Mitchell Reports | December 10, 2012
>> democrat on the house budget committee is expressing some optimism that a deal can be had to avert tax hikes and massive spending cuts. chris van holland joining us from the capitol. thank you very much, congressman.
>> good to be with you.
>> do we know nothing from the secret talks?
>> well, we don't know a lot, andrea, but you presented it very well in that lead-in there. there are a couple of things that have changed. number one, you now have the face-to-face meetings between the president, the speaker of the house . that's obviously good news. always better than not talking. sending, you have this growing awareness on the part of congressional republicans that their earlier position was unsustainable. the idea that they would allow the economy to go down the tubes, allow tacks to go up on virtually every american all in order to protect the bonus tax breaks for high income earners. more and more republicans are recognizing that that's not sustainable. so that's moving us in the right direction, and hopefully we can get it done by the end of the month.
>> now, the end of the month, the calendar does matter here because there are house and senate rules that require certain numbers of days for reading. you can suspend rules with all sets of consents, but you may not have the kind of consent unanimously to do that in various houses. how quickly do you need to move ahead with a deal to get it done before the end of the calendar year?
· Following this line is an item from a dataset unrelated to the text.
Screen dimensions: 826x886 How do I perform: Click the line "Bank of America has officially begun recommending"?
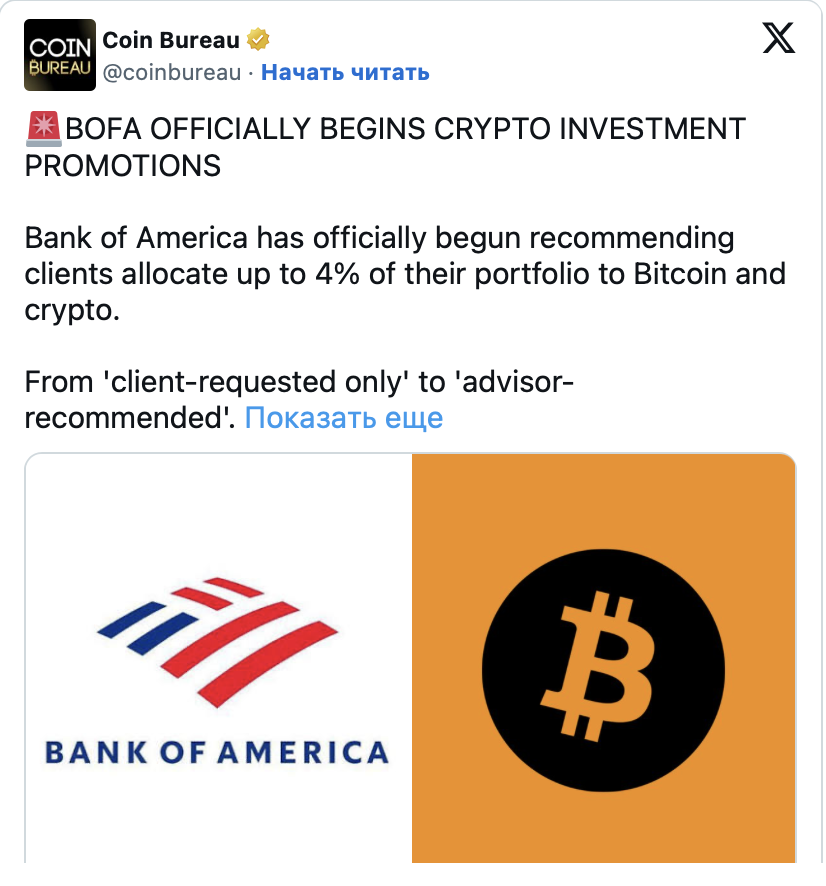378,238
>> well, are you exactly right. i mean, even if you were to reach an agreement in principle, you have to, you know, get the specifics agreed to. then you have to put it on paper. you have to allow members of congress a chance to review it. look, i would say for the end of the year then you are talking about having to have something done by christmas, but the sooner the better. we all know that. that's why people are pushing hard, and i hope we can get it done by the end of december. if not, my belief is you would get it done very soon thereafter, but everybody is very focused, andrea, on trying to get it done by the end of december. the one thing i would say with respect to the cuts, because that was mentioned in the lead-up is if you actually look at the president's proposal, he has been very specific about the cuts he is recommending. in fact, far more specific in terms of both how he would achieve those cuts as well as how he would achieve the revenue than speaker boehner, who simply put a bunch of numbers on a piece of paper and has mentioned a couple of specifics, but not nearly enough by way of specifics in either cutting or revenue to show how he would get to an agreement.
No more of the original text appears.